Unlike the higher mutational burden often found in brain tumors (VAF thresholds usually >5% (65)), the level of somatic mosaicisms in MCD can be too low to be detected by conventional sequencing technology. Accurate detection of low‐level somatic mosaicism requires high‐depth sequencing and advanced bioinformatic analysis followed by independent validation sequencing (e.g., digital droplet PCR or site‐specific amplicon sequencing, see the review of Khoshkhoo et al. in this mini‐symposium), which might be challenging in most of the current clinical laboratories (66). However, similar to the benefits from the advances in cancer genomics, precise genetic diagnosis of germline and somatic mutations in FCD and MOGHE can provide better genetic consultation of childhood intractable epilepsy and potential therapeutic alternatives based on their molecular genetic profiles (67).

In addition to the sensitivity problem in detecting brain somatic mutations at low allele frequencies, there remains a limited understanding of the consequences of such mutations, particularly their interpretation concerning relevance for seizure development. In the currently accepted pathogenic mechanism for FCD2 and HME, early occurring mutations affecting a progenitor cell in the ventricular zone are associated with HME, whereas late occurring mutations are considered to cause a more focal lesion. Seizures may persist or relapse in up to 40% of patients treated with focal resections for FCD and could originate from the incompletely removed neighboring dysplastic cortex. It has been suggested that MTOR mutations originating before hemispheric cleavage could favor its passing asymmetrically to daughter cells on either side, but only one hemisphere receiving enough mutated cells to develop a macroscopically visible dysplasia (68). Alternatively, a second somatic mutational hit may have occurred, involving a different mTOR pathway gene or any of many other epilepsy genes. This second hit, not present in the resected dysplastic tissue, would be sufficient to activate epileptogenesis but not to determine an MRI‐visible malformation (68). Pelorosso et al. recently showed how a somatic MTOR mutation in the dysplastic hemisphere and a systemic mosaic RPS6 mutation synergistically concurred in determining an HME/epilepsy phenotype in which seizure onset had occurred in the seemingly intact hemisphere after hemispherectomy (69).
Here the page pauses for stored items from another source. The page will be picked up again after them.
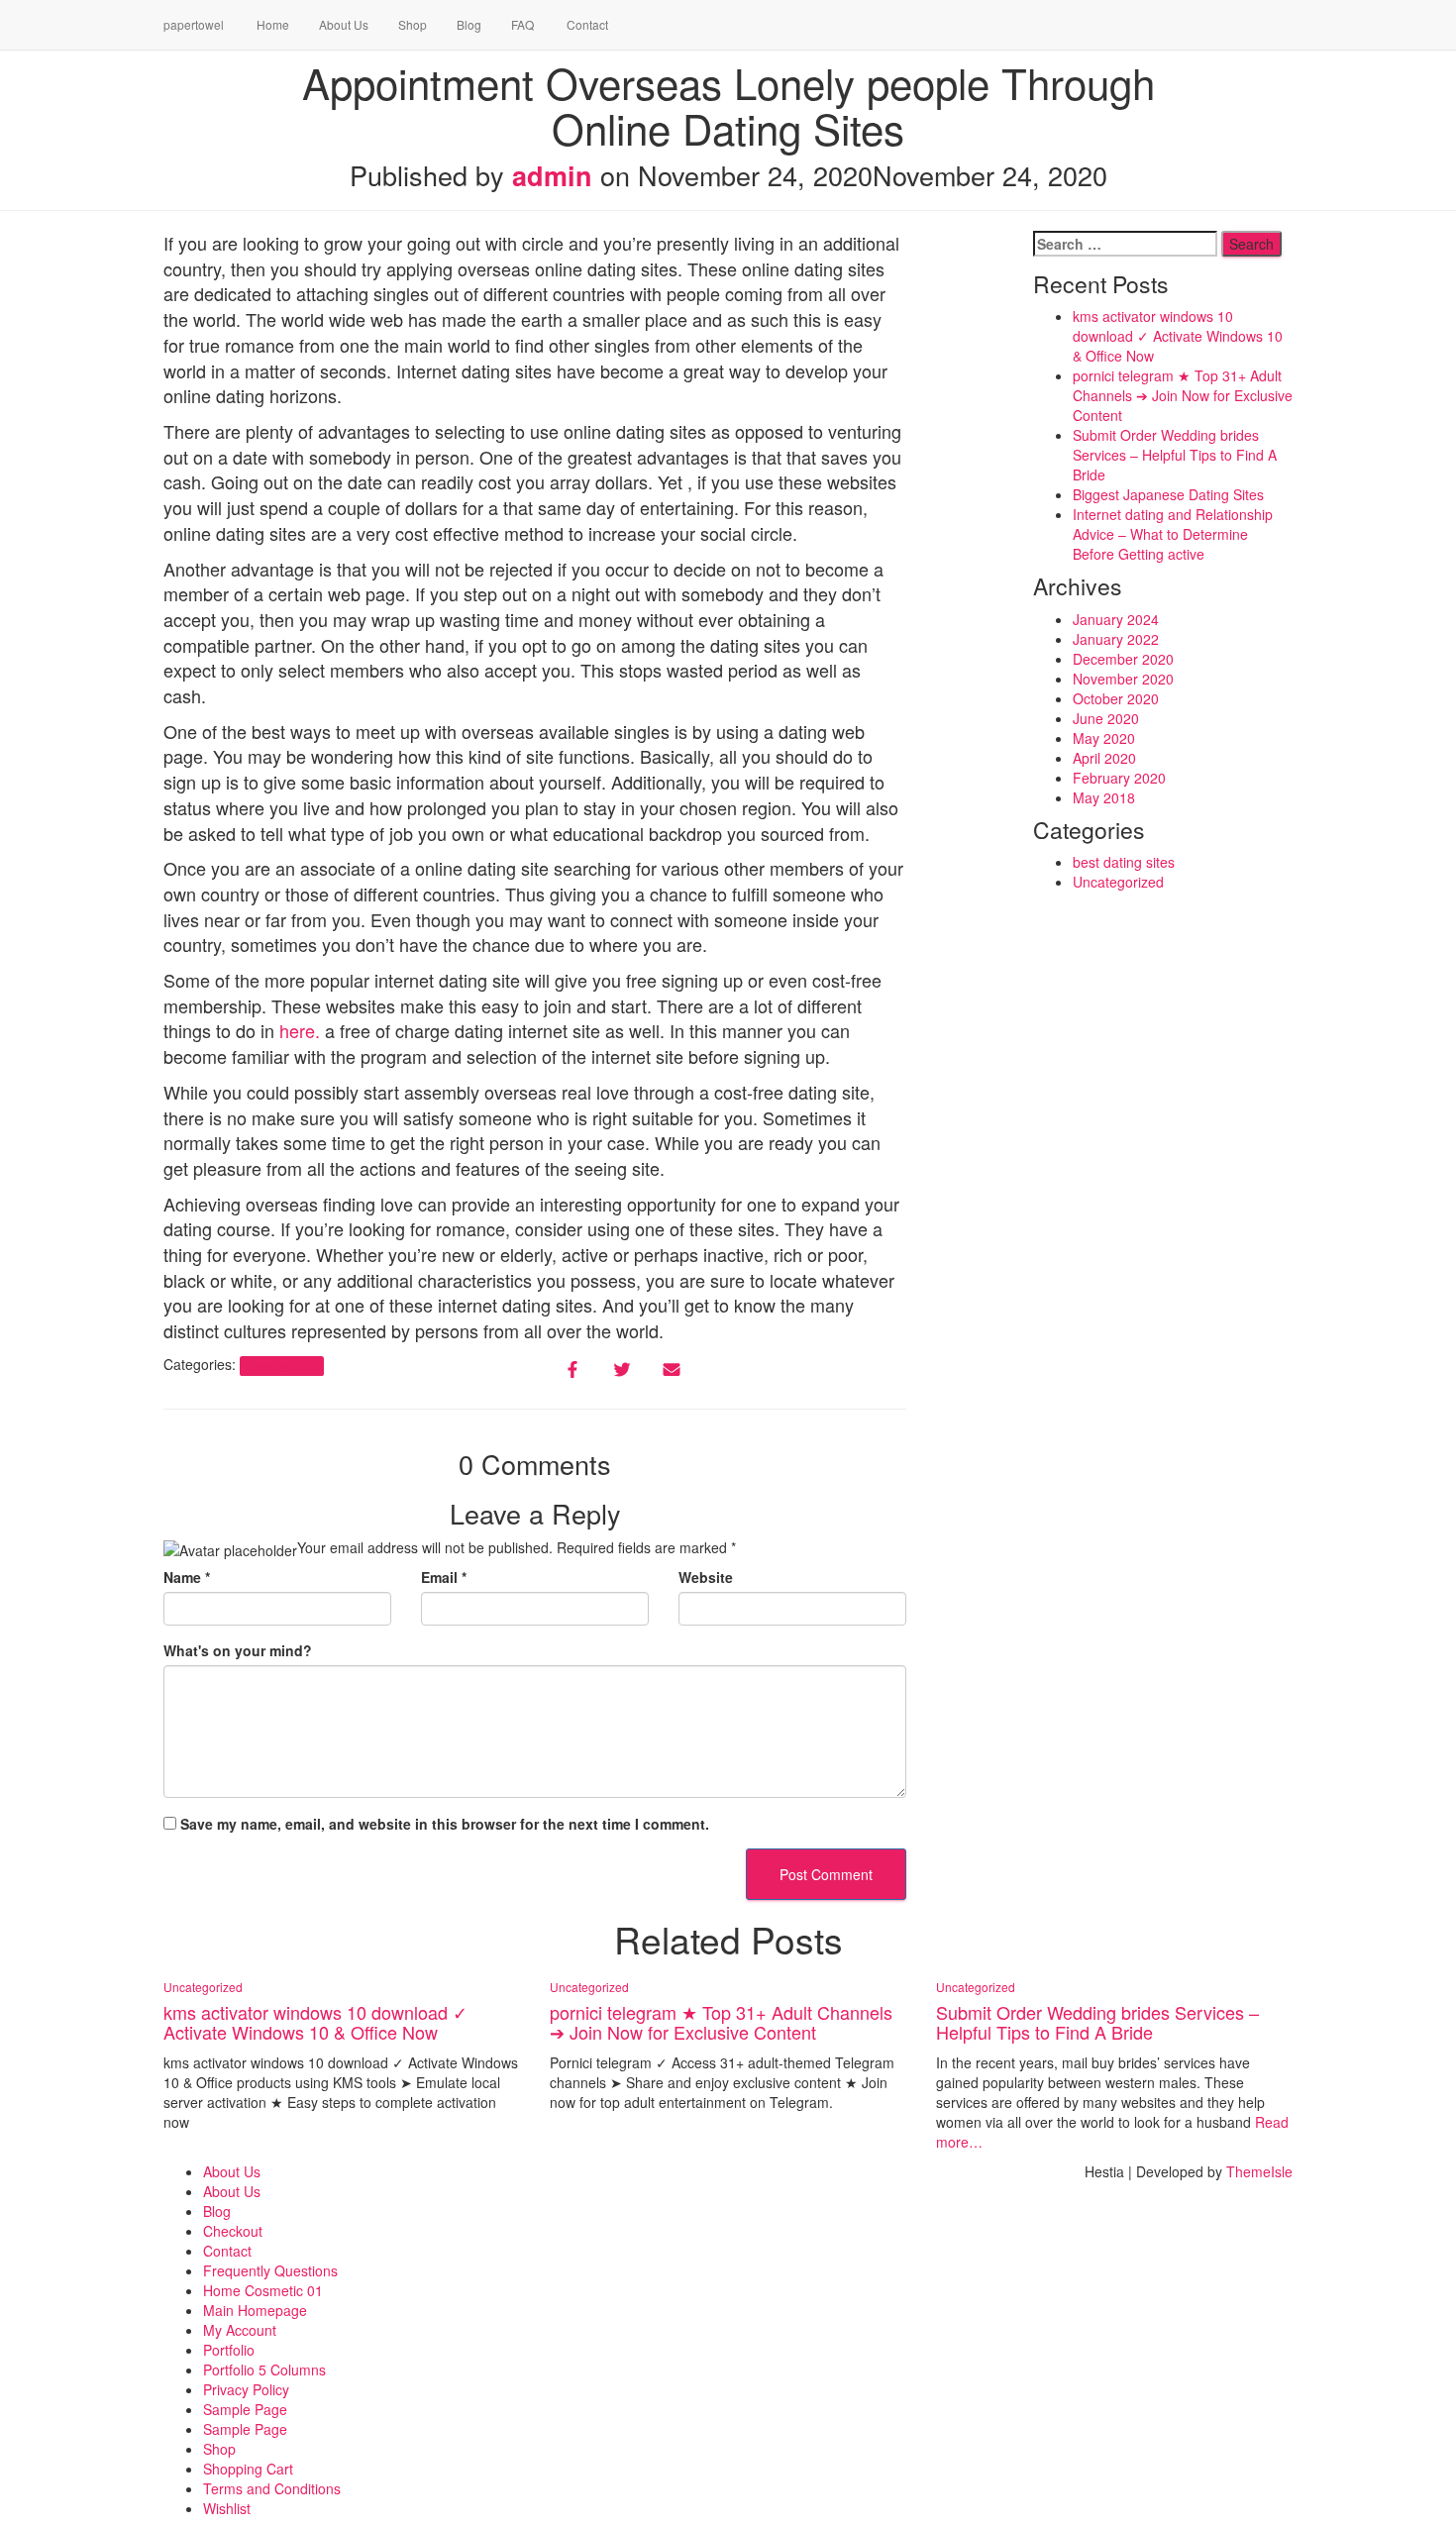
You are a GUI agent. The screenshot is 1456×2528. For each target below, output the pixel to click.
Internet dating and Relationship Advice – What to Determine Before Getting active (1173, 534)
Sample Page (245, 2409)
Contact (586, 24)
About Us (343, 24)
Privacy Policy (246, 2389)
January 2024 (1116, 619)
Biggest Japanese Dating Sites (1168, 494)
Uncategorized (281, 1365)
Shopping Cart (248, 2468)
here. (299, 1030)
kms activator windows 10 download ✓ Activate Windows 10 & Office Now (1178, 336)
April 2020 (1104, 758)
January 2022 (1116, 639)
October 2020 (1116, 698)
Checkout (232, 2231)
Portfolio (229, 2350)
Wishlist (227, 2508)
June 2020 (1106, 718)
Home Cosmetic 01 (263, 2290)
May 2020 (1104, 738)
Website (705, 1577)
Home (271, 24)
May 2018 (1104, 797)
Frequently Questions (270, 2270)
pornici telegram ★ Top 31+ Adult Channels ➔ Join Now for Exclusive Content (1183, 395)
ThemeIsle (1259, 2171)
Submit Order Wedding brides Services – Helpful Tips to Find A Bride (1175, 454)
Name (186, 1577)
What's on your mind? (237, 1650)
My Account (239, 2330)
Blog (469, 24)
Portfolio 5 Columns (264, 2369)
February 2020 (1119, 778)
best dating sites (1124, 862)
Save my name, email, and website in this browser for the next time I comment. (444, 1824)
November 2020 (1123, 678)
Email (444, 1577)
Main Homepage (255, 2310)
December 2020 (1123, 659)
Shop (412, 24)
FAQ (522, 24)
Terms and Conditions (272, 2488)
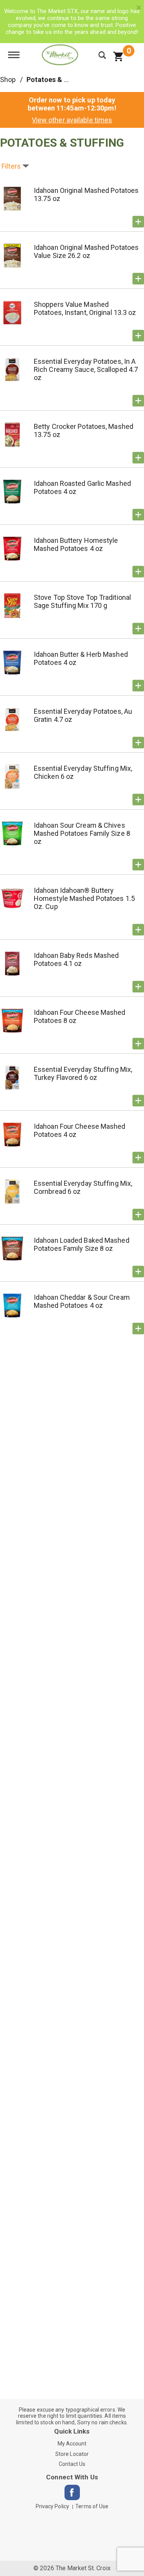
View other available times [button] (72, 120)
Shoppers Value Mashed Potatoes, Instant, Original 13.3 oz (85, 308)
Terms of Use (91, 2506)
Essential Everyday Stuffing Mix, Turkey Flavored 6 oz (83, 1073)
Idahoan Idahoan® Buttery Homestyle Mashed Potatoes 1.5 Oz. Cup (84, 898)
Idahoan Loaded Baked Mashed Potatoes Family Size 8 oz (81, 1244)
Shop (8, 79)
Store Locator (72, 2454)
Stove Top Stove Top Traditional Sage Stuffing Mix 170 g (82, 601)
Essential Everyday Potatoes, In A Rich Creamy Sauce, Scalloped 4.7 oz (86, 369)
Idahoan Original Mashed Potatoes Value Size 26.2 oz (86, 251)
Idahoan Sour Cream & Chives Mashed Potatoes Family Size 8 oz (82, 833)
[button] (138, 222)
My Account (72, 2443)
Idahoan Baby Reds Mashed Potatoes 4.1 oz (76, 959)
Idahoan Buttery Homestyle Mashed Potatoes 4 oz (76, 544)
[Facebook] (72, 2492)
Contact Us (72, 2464)
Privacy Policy (52, 2506)
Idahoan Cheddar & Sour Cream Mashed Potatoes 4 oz (82, 1301)
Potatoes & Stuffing (58, 79)
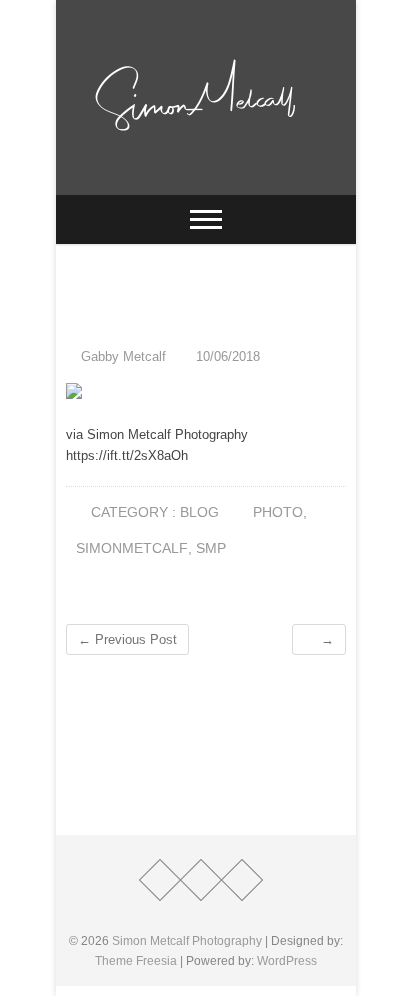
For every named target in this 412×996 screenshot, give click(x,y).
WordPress (287, 961)
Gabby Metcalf (121, 356)
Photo (278, 512)
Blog (199, 512)
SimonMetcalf (132, 548)
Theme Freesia (136, 961)
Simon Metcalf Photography (187, 941)
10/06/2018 (226, 356)
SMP (211, 548)
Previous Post (127, 639)
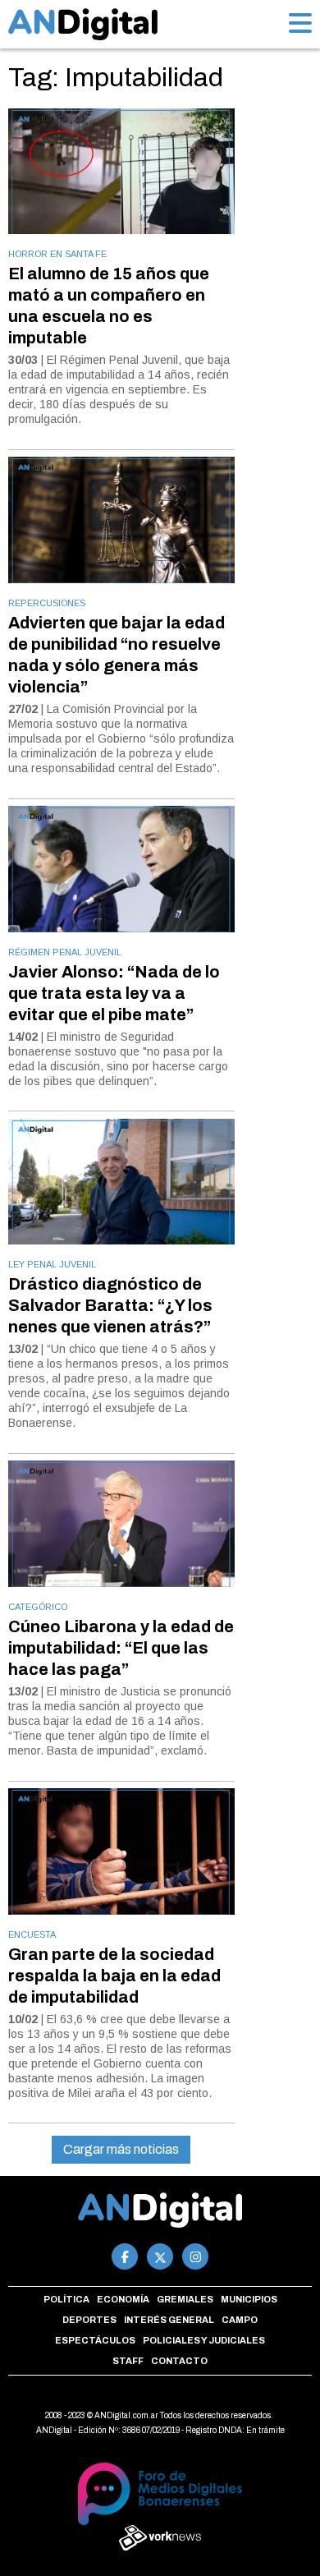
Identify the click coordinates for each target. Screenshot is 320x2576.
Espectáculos (95, 2340)
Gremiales (185, 2299)
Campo (240, 2320)
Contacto (179, 2361)
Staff (128, 2361)
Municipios (249, 2299)
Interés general (169, 2320)
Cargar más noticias (121, 2149)
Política (66, 2299)
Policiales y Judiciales (204, 2340)
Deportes (89, 2320)
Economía (123, 2299)
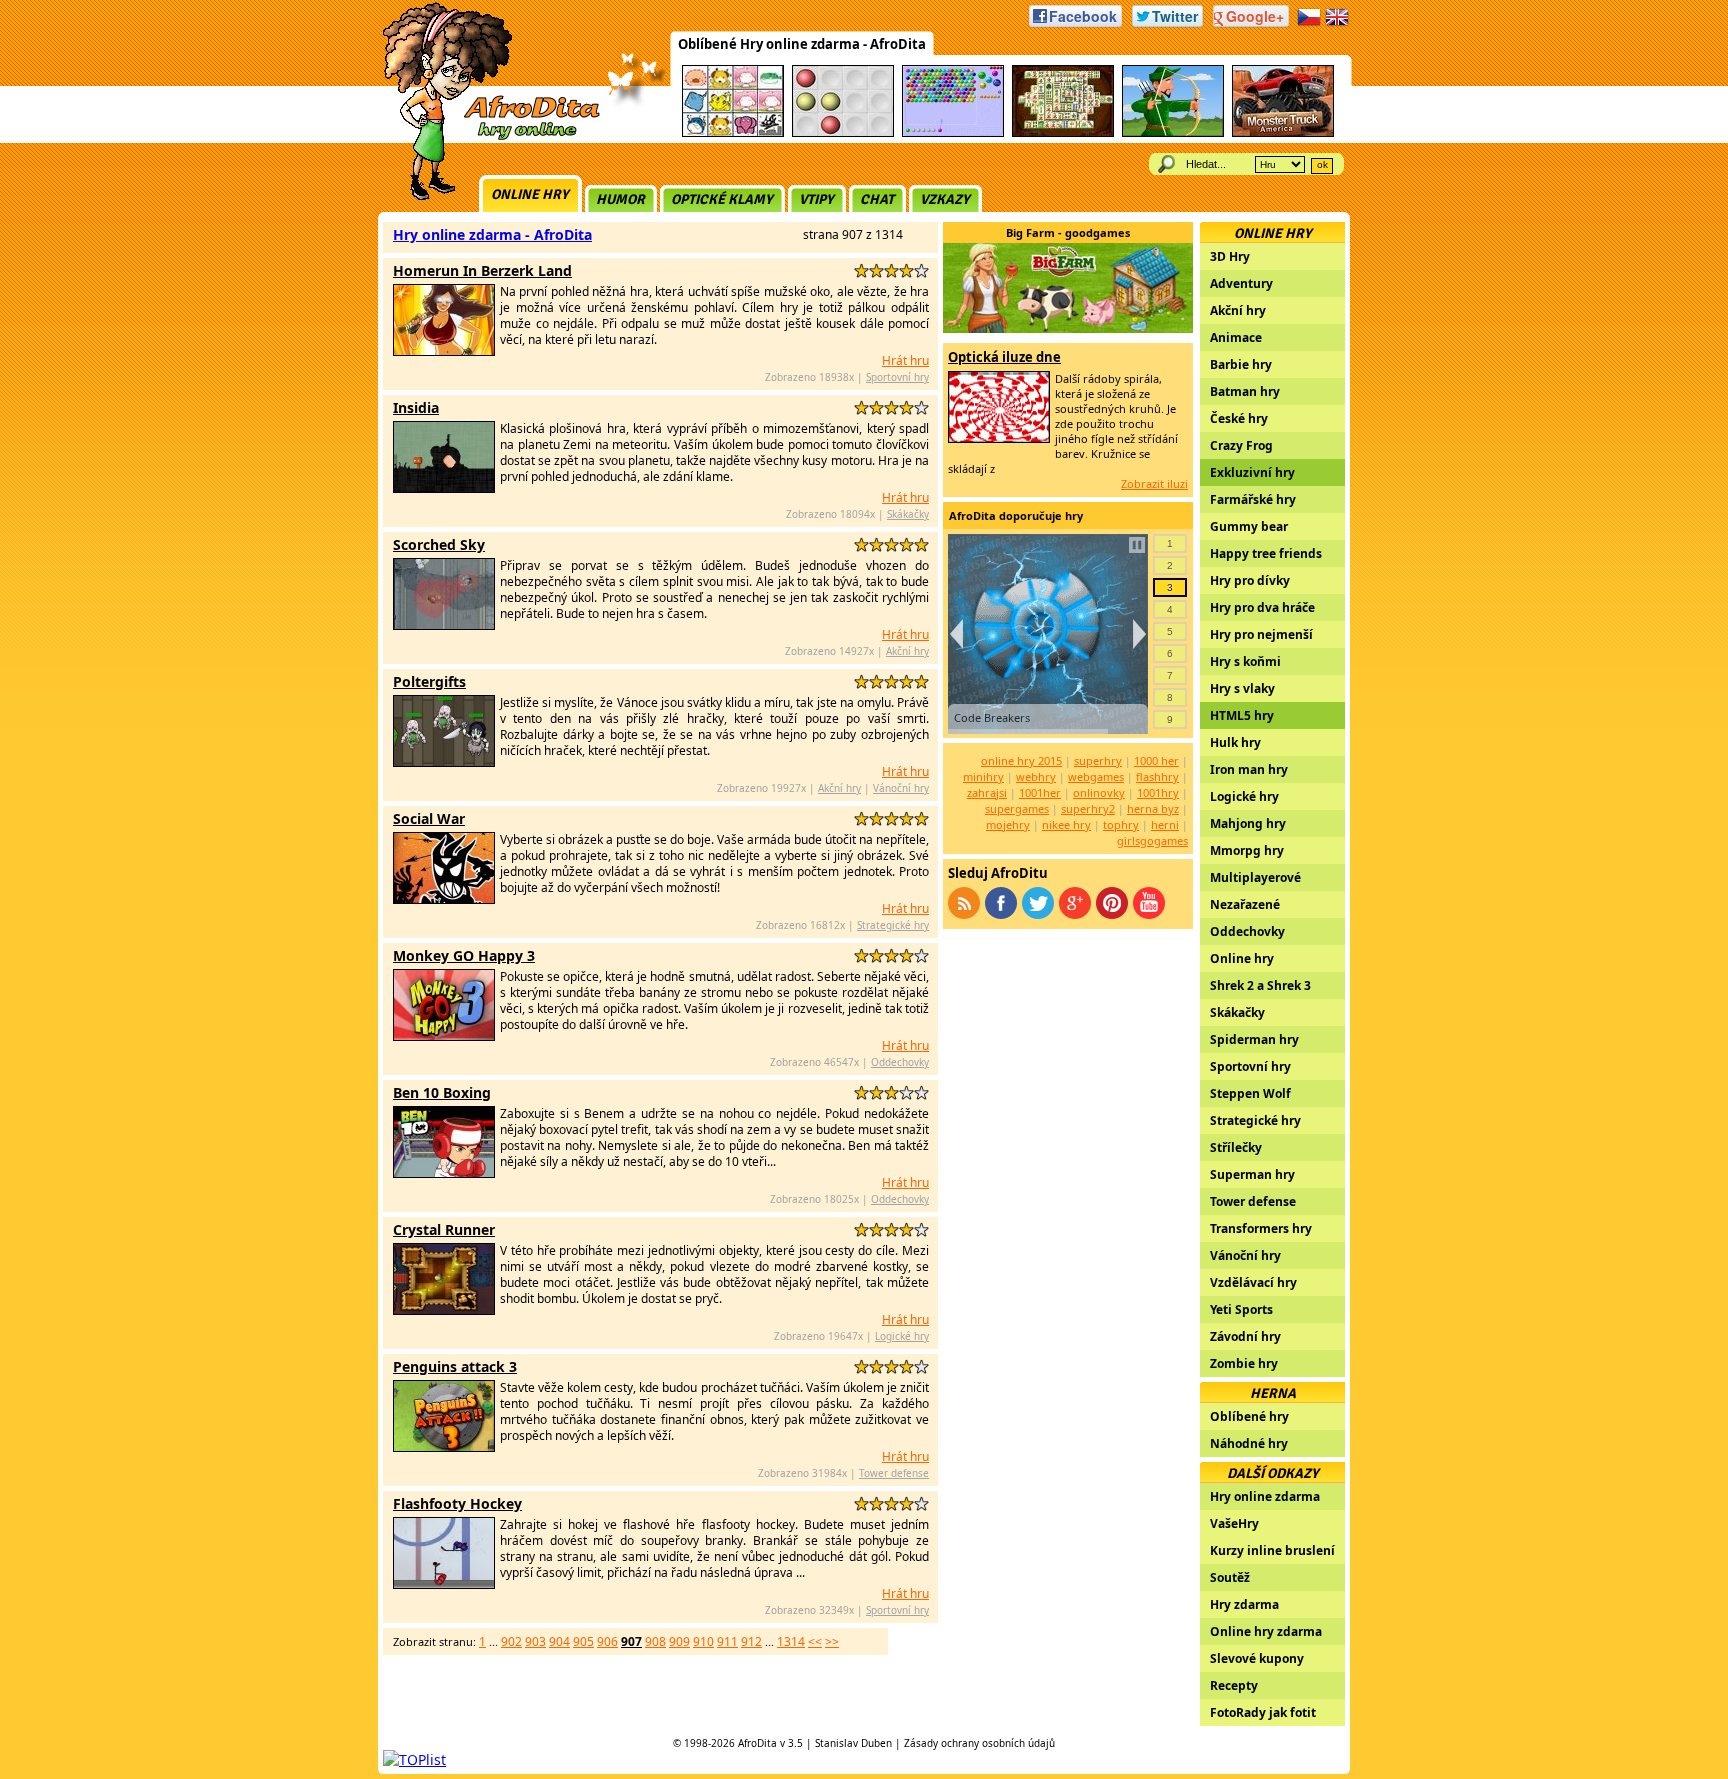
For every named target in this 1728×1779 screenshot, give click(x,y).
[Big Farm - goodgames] (1068, 327)
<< (815, 1641)
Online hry (530, 194)
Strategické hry (893, 925)
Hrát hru (905, 360)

To date, a large fraction of FCD2 and MOGHE is caused by somatic mutations that are found exclusively in the brain, restricting the molecular diagnosis to surgical or autopsy specimens. Recently two studies independently provided the proof of principle that somatic mutations may be detected in the cell‐free DNA present in the CSF collected by dural punction during surgery of patients with FCD, GG, or lissencephaly (60, 71). It remains to be proven that even low‐level somatic mutations can be reliably detected from CSF obtained by lumbar punction, but—if reveals to be true—offers tremendous opportunities to obtain a genetic diagnosis before surgery and in patients that are not eligible to surgery (70). This will also allow envisioning targeted therapies acting on the affected neurobiology pathways, that is, galactose supplementation in SLC35A2 cases or mTOR inhibitors in respective FCD cases. Similarly, the identification of epigenetic diagnostic markers, including DNA methylation profiles from peripheral blood, could promote epilepsy diagnosis and prognosis.